Searching Techniques

Serendipity is a strange thing. Two days ago we started a discussion on the internal NDG mailing list about what should or shouldn’t be in our B metadata elements (the schema is nearly fixed, but would we allow XHTML markup within some elements?). The discussion broadened into what B metadata is for (B is browse metadata in our NDG lexicion). We were discussing what belonged in the browse metadata and what belonged in extra (E) metadata held alongside the data. This morning, I came across Derek’s blog on Search is not Search, which prompted me to a) read the paper it refers to (of which more below), and b) organise my own thinking a bit more.

My own thinking is, of course, about searching, browsing, locating and utilising environmental data. In the NDG, we have distinguished between searching (utilising harvested D-discovery metadata), and browsing (utilising local to the data B-browse metadata). The B metadata I envisage will help users understand what the data is, and how it relates to other datasets. As such it includes both contextural data about the data (I say data about data to avoid the IR guys writing it off as simply indexing material) and linking data to other similar datasets. (Some more info about B can be found at in my blog and in various documents on the NDG site.)

I have to confess that I’ve not read much of the searching literature before, and have mainly relied on a number of exercises we’ve undertaken asking users about what they want and how they think as well as useful conversations with our peers (for example, the nasa global change master directory, GCMD, folks reported at a meeting I attended that roughly half their web-site users find datasets via keyword and half via free text search).

Derek refers to a paper by Teevan et. al., 2004, in which they discuss how people perform personally motivated searches. To some extent, that’s what I mean by serendipity: here we are in NDG discussing searching issues, and a (not quite random) blog puts me onto something really relevant. Anyway, Teevan et al provides a number of interesting snippets:

... participants used keyword searches in only 39% of their searches, despite almost always knowing their information needs up front.

(As an aside, this is comforting confirmation of the rough statistics from the GCMD folks, and made me feel better about not having read much literature on this). Teevan et al go on to discuss how the other 61% seem to go, which is in a pattern they call orienteering. Orienteering is a process of moving by small steps towards something the user(searcher) knows exists.

The process involves using both prior and contextural information to narrow in on the actual information target ...

They contrast to something they call teleporting

When a person attempts to teleport, they try to jump directly to their information target. Teleporting represents the behaviour many search engines try to support ...

In the NDG lingo, I think teleporting corresponds to discovery and orienteering to browsing. One of the advantages of browsing that Teevan et al found was

... that it gave people a context for their results. We saw our participants use the context of the information they found to understand the results and to get a sense of how trustworthy those results were. Context was often essential in helping the participant understand that they had found what they were looking for ...

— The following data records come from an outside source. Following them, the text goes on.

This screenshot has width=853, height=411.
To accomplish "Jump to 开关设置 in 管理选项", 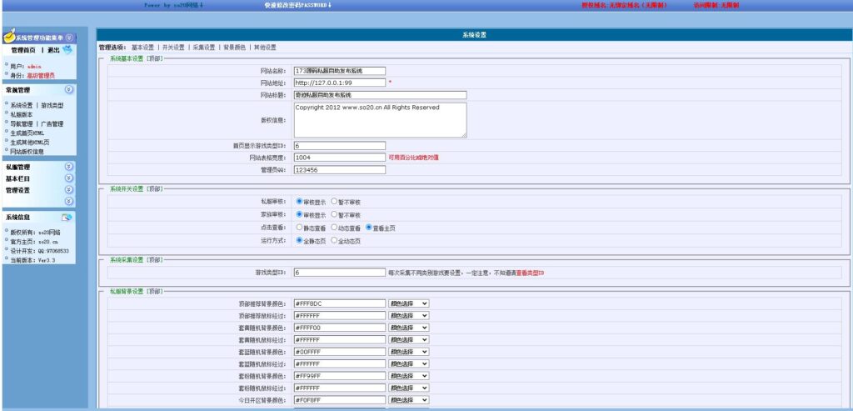I will tap(172, 48).
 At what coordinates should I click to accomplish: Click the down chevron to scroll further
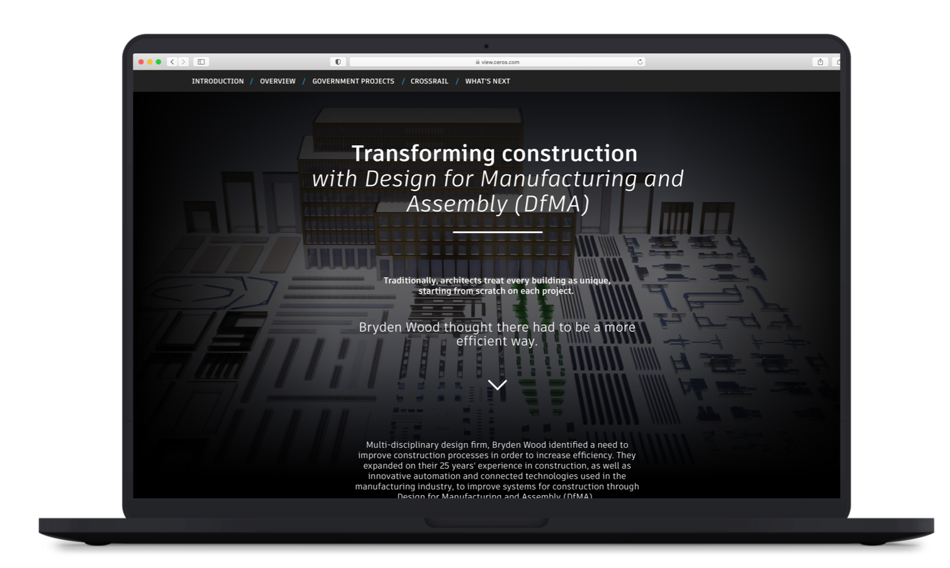pos(497,385)

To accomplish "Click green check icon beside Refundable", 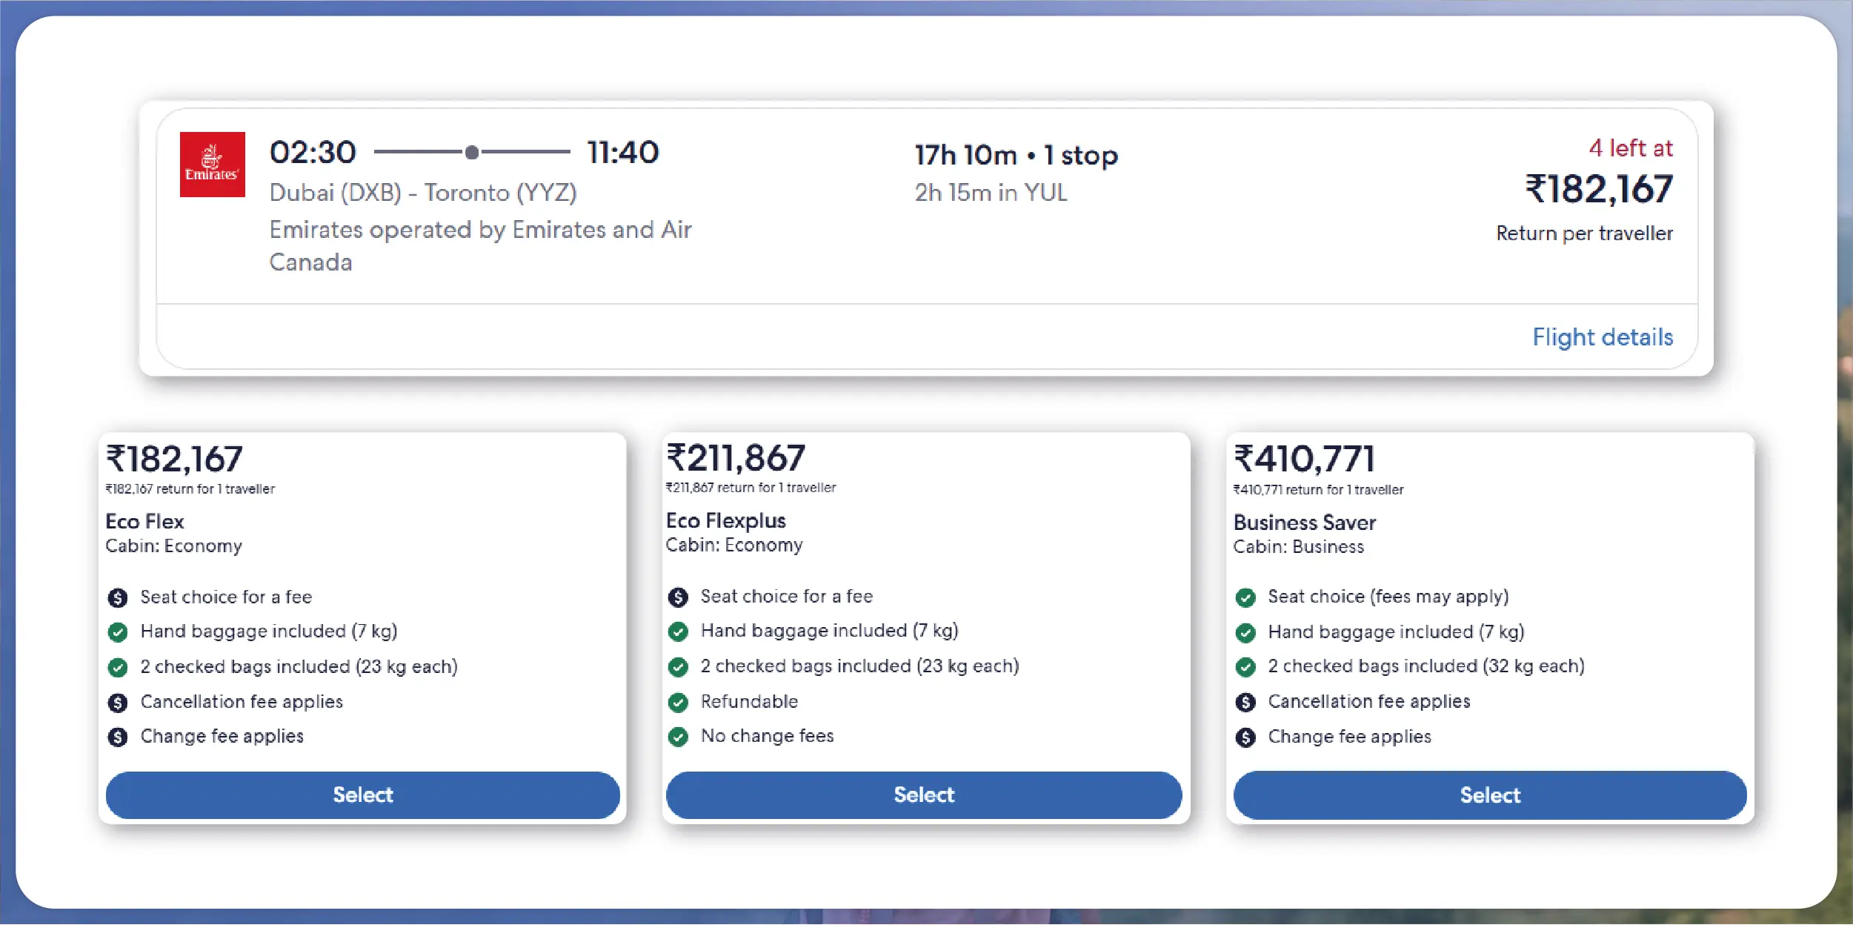I will [x=678, y=703].
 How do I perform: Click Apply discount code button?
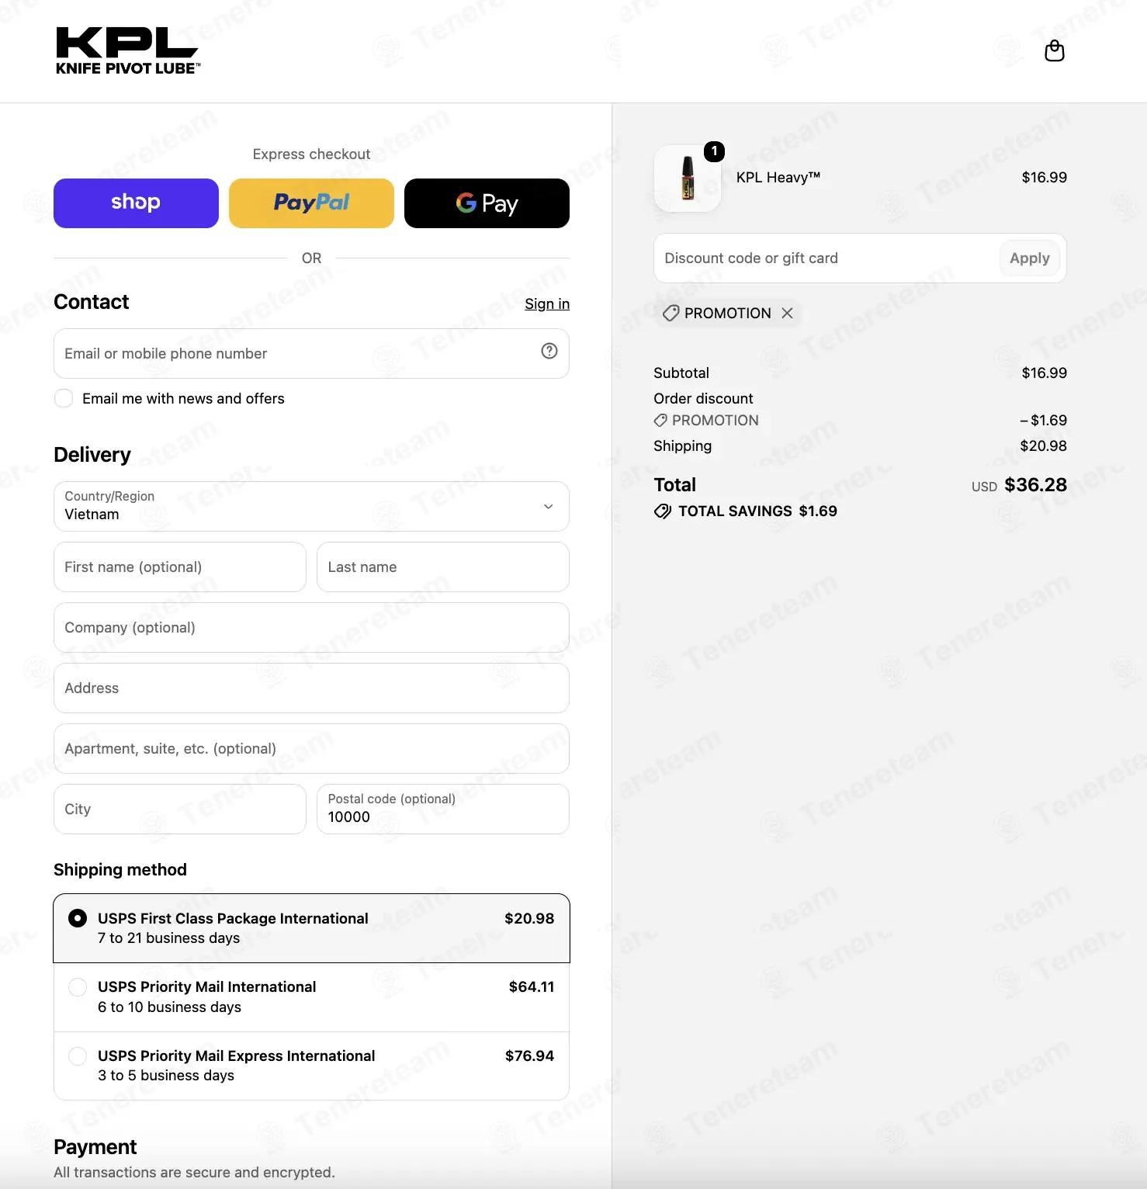tap(1029, 258)
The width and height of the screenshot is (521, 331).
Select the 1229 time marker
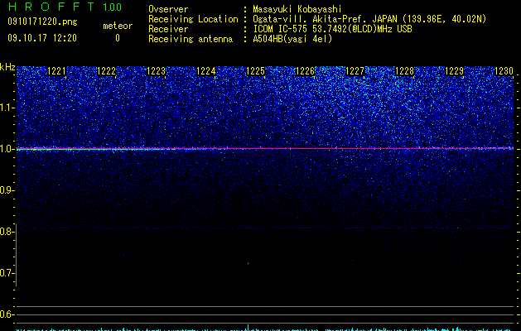click(454, 71)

They went on to observe that

orienteering had an added advantage over simply presenting keyword searches with some surrounding context: it allowed participants to arrive at their result along a path they could understand. This process enabled them to understand exactly how the search was performed, and consequently accept negative results.

I think this is very important. When looking for environmental data, much of the difficulty is knowing what was in the thinking of the person who archived the data, often times you can find things by browsing in the vicinity of similar data sets … which explains why some searches don’t help - you’ve not thought of the right search term, but worse, your search term hasn’t even picked up anything vaguely relevant. It is very useful to get into the vaguely relevant regime, and then move to where you want to be. (However, this is just like the information searching equivalent of least squares minimisation, with all the attendant risks of local minima/maxima etc).

In the implications section of their paper, they comment that

Orienteering's prevalence could be due to the fact that search engines do not permit effective teleporting. For example, keyword search engines often fail when confronted with overly specific queries ... while search engines are expanding to include meta-data ... a better way of incorporating metadata is to use metadata for browsing.

One of their suggestions was:

... next generation source tools could learn users habitually used or trusted sources, and make them accessible ...

So, it has been a useful exercise reading through this, and it has confirmed my impression of the importance of the browse phase in obtaining data. It has also emphasised to me the importance of being able to make incremental steps on the way to finding data. The state of the art at the moment for data is google/or GCMD followed by the Live Access Server or an OGC web service, so we have much yet to do …